Why does it matter? Smarter systems
The quality of the embedding model has wide-ranging effects. The way to think about it is really how “smart” the system is at understanding the task at hand and being able to handle variations in human language. For example, it can affect:
- How many – and which – languages can be ingested and retrieved
- How tolerant the system is to typos and spelling variations
- How well the system understands synonyms and phrases
- The ability to understand and stay up to date on both idioms and popular culture
- How well any scores can be interpreted, which can help answer questions like: “Is a score of 0.2 good or bad? Should I show it at all?”
In the context of Grounded Generation or Retrieval Augmented Generation, the system first performs the retrieval step by using the embedding model and then hands the information it retrieved off to the generative AI model for summarization or other actions. This means that the accuracy of the summarization is fully dependent on how good the retrieval is.
What does Boomerang allow me to do that Vectara didn’t support before?
We’re really proud of Boomerang because of how much it has shown to improve both search-focused use cases and generative AI capabilities through Grounded Generation. A few things that you’ll notice when using Boomerang are:
- Your results, in general, should be much higher quality. If you’re using Vectara to provide search capabilities to your application, the top results should answer user questions even better.
- You’ll have accurate results in many more languages, including the ability to perform cross-lingual searches. Want to allow your Greek-speaking users to find information that was written in Welsh and summarize it back to them in their language of choice? Boomerang can do that. With Boomerang, Vectara now supports hundreds of languages and dialects, whereas the original model only supported about 15.

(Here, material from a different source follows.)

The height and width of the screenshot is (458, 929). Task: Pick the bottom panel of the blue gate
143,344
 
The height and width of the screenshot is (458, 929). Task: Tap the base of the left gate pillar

- While we’ve always been proud of having few hallucinations on the Vectara platform, Boomerang’s ability to more directly surface relevant answers to the generative model means even fewer hallucinations.
- Vectara should reply even less often that it “does not know” the answer to a user question in its generative responses. This is because it should have even more accurate information surfaced to its generative response system via the more accurate retrieval.
- The structure of the model means that we’ll soon be able to provide guidance to our users on what the scoring of any individual result actually means. And even better – we’ll have the ability to automatically cut off and stop returning irrelevant results.
Boomerang is highly tuned for retrieval tasks, and based on our testing, as well as the testing of several of our customers, it outperforms existing publicly available models for search and grounded generation tasks.
How can I try Boomerang?
We’ve rolled out Boomerang to all new and existing accounts. If you’re a new user to the Vectara platform, there’s nothing for you to do to take advantage of Boomerang: just create a new corpus and it will automatically use Boomerang. If you already had an existing account, we’re continuing to maintain our legacy encoder for the time being for you, so you will need to manually select Boomerang as the encoder when you’re creating a new corpus. With Vectara, we handle the vector database, indexing, embedding, and hosting end-to-end, so all you need to do is upload your data and start using it!